| Exercise requirements |
In the copy, include exactly the lines from the one with "The height and" through the end of the data and no others, both ends kept, with every picture left out.

| Stored entries |
******************************
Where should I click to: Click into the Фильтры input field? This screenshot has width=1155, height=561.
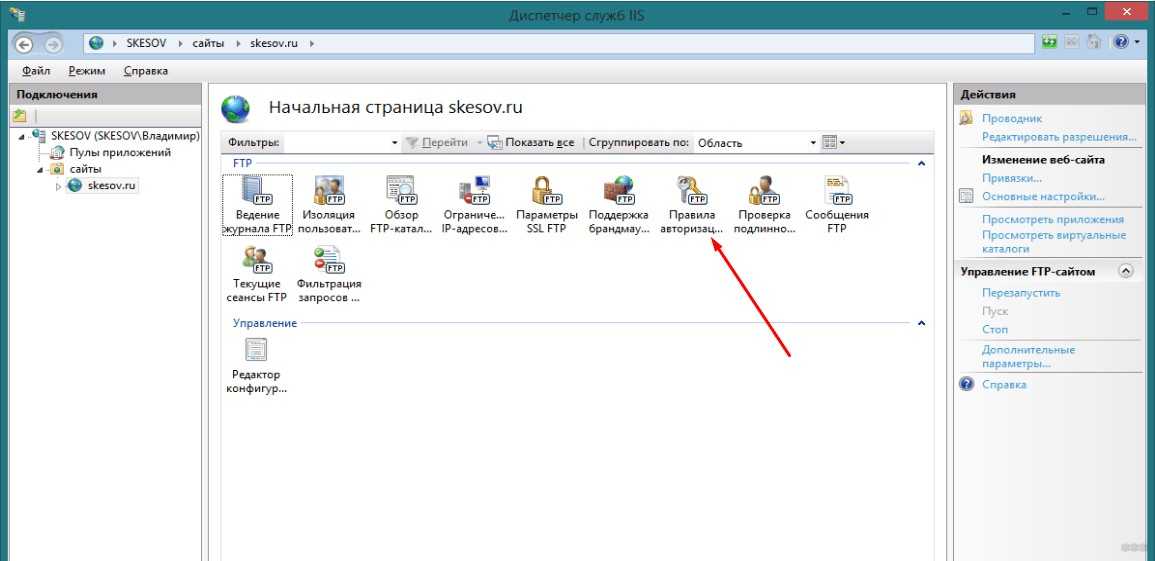340,143
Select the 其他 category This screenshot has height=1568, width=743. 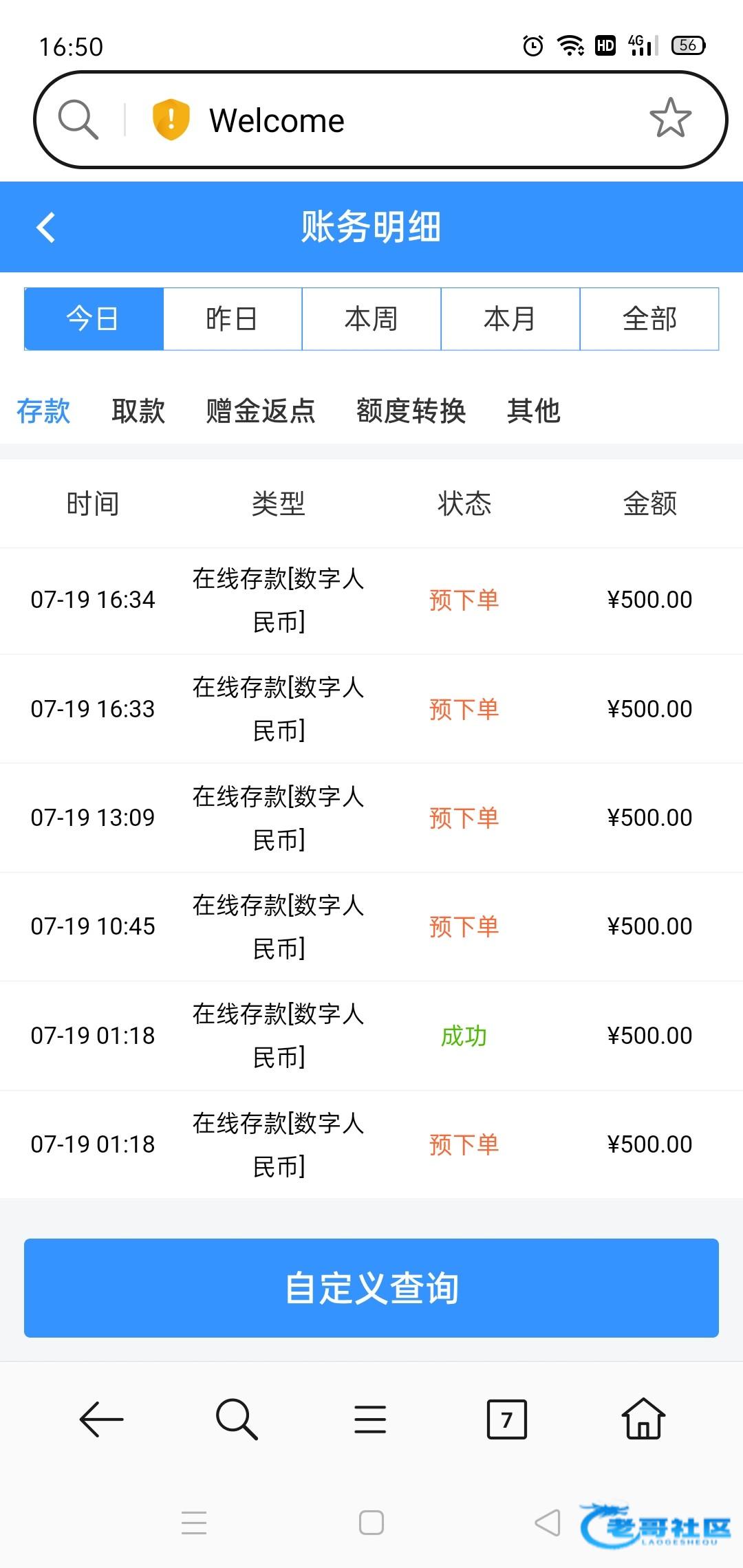click(533, 411)
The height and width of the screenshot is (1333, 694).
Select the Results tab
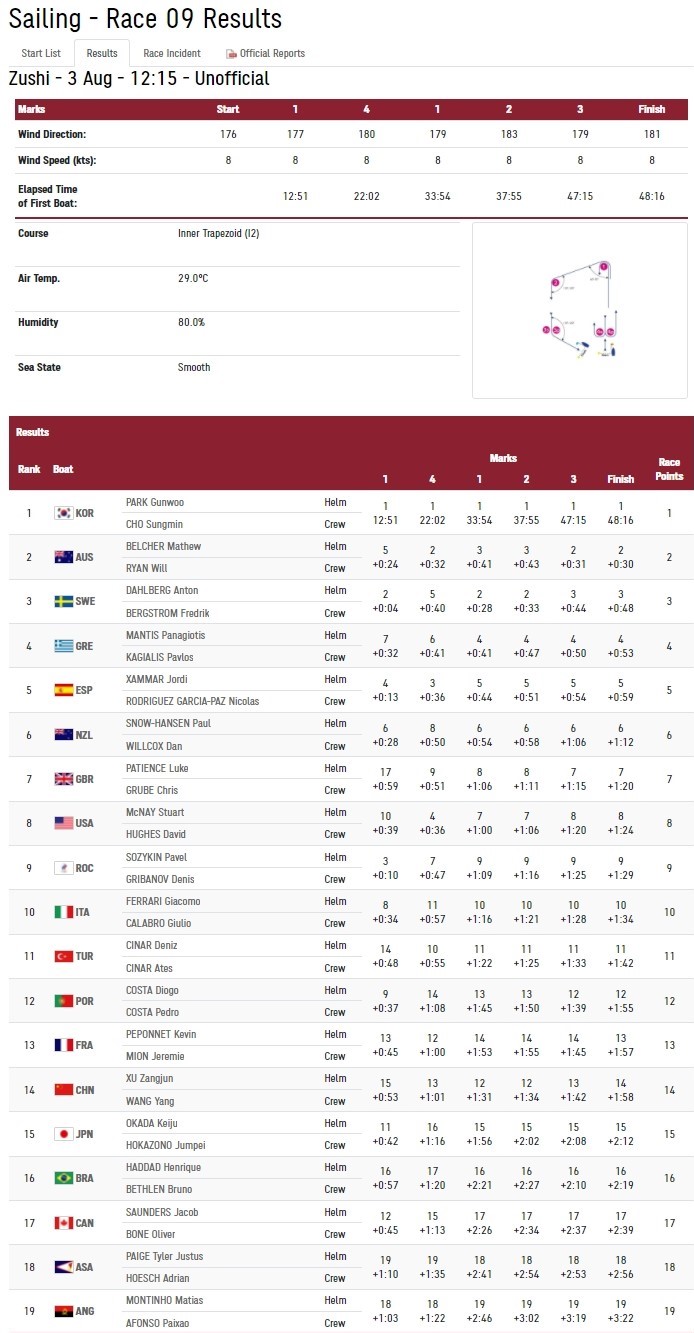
******************************
| Answer space |
The height and width of the screenshot is (1333, 694).
Select the Results tab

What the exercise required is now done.